WordPress has a web template system using a template processor.
WordPress users may install and switch between themes. Themes allow users to change the look and functionality of a WordPress website or installation without altering the informational content. Themes may be installed by using the WordPress “Dashboard” administration tool, cPanel or uploading theme folders via FTP.The PHP and HTML code in themes can also be edited for more advanced customizations.
One very popular feature of WordPress is its rich plugin architecture which allows users and developers to extend its functionality beyond the features that come as part of the base install; WordPress has a database of over 17,000 plugins with purposes ranging from SEO to adding widgets.
Widgets offer users drag-and-drop sidebar content placement and implementation of many plugins’ extended capabilities. Users can re-arrange widgets without editing PHP or HTML code.
Multi-user and multi-blogging
Prior to WordPress 3.0, WordPress supported one blog per installation, although multiple concurrent copies may be run from different directories if configured to use separate database tables. WordPress Multi-User (WordPress MU, or just WPMU) was a fork of WordPress created to allow multiple blogs to exist within one installation that is able to be administered by a centralized maintainer. WordPress MU makes it possible for those with a website to host their own blogging community, as well as control and moderate all the blogs from a single dashboard. WordPress MU adds eight new data tables for each blog.
WordPress MU merged with WordPress as part of the 3.0 release.
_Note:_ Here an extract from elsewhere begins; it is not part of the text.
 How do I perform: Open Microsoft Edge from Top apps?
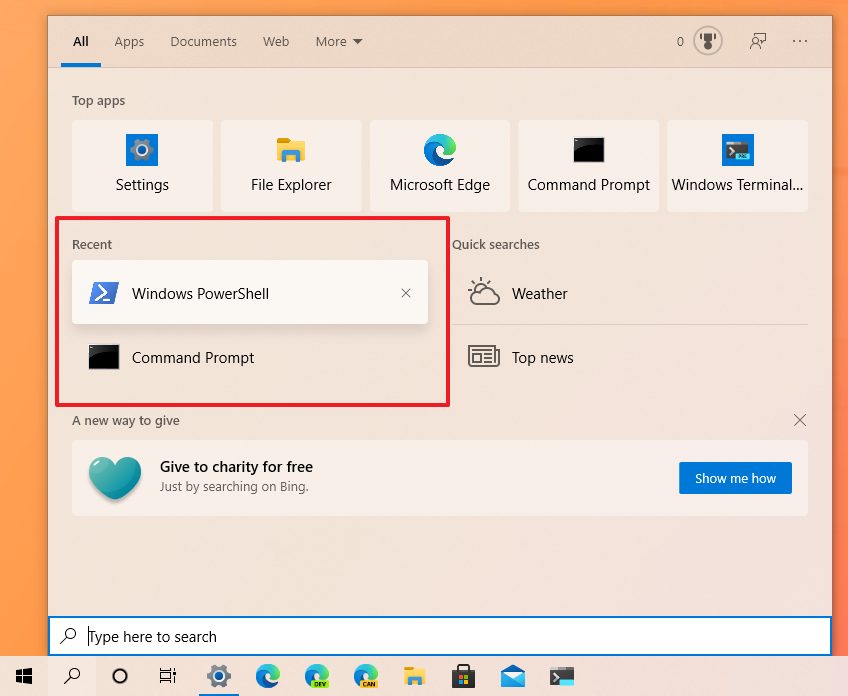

Native applications exist for Android,iPhone/iPod Touch,iPad,Windows Phone 7, and BlackBerry which provide access to some of the features in the WordPress Admin panel and work with WordPress.com and many WordPress.org blogs.
Other features of note
WordPress also features integrated link management; a search engine-friendly, clean permalink structure; the ability to assign nested, multiple categories to articles; and support for tagging of posts and articles. Automatic filters are also included, providing standardized formatting and styling of text in articles (for example, converting regular quotes to smart quotes). WordPress also supports the Trackback and Pingback standards for displaying links to other sites that have themselves linked to a post or article.